* WORK TASK *
Every line holding "Expand" should be copied from the records below.

Top of INFORMATION SHOWN

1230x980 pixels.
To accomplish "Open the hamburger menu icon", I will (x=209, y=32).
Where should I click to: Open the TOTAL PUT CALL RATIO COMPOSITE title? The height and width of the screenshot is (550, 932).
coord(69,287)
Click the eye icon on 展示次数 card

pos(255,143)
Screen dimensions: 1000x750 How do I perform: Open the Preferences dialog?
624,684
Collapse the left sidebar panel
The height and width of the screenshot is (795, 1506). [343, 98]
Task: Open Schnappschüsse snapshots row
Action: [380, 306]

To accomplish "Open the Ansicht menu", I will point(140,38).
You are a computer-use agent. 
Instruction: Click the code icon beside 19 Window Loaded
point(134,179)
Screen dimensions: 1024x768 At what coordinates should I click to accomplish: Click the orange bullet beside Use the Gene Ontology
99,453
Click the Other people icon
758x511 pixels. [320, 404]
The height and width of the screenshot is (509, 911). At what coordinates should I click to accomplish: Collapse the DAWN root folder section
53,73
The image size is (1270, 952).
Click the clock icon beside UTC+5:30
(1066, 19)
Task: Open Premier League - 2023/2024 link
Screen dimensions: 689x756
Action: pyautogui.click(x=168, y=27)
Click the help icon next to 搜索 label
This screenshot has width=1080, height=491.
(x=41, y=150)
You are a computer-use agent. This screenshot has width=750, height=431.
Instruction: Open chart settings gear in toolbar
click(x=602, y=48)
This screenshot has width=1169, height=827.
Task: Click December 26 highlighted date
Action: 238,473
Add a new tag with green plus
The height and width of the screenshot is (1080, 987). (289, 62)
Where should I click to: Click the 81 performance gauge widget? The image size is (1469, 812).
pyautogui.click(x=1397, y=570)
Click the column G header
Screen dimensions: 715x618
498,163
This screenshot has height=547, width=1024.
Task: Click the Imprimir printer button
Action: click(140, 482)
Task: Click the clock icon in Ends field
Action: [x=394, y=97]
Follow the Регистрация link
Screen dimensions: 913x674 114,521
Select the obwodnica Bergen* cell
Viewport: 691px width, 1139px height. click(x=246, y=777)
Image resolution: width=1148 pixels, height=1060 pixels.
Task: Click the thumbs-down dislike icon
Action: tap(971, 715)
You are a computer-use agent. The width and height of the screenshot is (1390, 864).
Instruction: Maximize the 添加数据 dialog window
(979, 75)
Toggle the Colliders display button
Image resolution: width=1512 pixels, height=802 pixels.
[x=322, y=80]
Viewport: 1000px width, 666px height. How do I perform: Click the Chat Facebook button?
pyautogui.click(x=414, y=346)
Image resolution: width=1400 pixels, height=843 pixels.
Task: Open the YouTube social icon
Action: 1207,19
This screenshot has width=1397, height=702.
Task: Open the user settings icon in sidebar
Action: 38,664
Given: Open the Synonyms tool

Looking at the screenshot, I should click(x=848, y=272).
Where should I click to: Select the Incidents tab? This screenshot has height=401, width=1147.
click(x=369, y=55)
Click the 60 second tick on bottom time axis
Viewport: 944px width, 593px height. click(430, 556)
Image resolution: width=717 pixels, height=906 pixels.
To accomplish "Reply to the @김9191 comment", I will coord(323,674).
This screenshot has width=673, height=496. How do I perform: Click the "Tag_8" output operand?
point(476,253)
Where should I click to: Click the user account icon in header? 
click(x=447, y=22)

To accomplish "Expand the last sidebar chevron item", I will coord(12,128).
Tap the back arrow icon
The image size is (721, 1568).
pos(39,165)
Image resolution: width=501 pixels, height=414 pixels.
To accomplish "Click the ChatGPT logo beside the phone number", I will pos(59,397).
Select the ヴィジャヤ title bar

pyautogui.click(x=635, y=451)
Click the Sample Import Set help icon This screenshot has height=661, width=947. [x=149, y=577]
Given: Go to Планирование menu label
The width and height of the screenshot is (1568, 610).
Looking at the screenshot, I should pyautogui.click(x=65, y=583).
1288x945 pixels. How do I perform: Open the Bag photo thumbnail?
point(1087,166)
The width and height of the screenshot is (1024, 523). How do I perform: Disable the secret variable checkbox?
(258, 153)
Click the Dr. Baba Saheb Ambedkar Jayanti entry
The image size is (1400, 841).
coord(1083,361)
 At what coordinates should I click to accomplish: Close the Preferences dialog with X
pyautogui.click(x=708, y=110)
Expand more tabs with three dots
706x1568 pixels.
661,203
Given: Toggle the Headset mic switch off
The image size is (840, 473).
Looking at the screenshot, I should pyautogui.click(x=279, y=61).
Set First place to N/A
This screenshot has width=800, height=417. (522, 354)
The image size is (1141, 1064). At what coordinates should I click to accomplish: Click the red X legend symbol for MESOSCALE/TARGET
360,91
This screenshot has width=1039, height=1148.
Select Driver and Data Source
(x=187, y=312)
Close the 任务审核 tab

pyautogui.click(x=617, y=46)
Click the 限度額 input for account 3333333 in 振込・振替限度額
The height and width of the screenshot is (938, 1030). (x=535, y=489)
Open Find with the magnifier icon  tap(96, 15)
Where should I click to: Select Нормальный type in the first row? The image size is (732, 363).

Bottom of INFORMATION SHOWN

* RESULT OF THE TASK *
To accomplish "Expand the last sidebar chevron item", I will coord(12,128).
Expand more tabs with three dots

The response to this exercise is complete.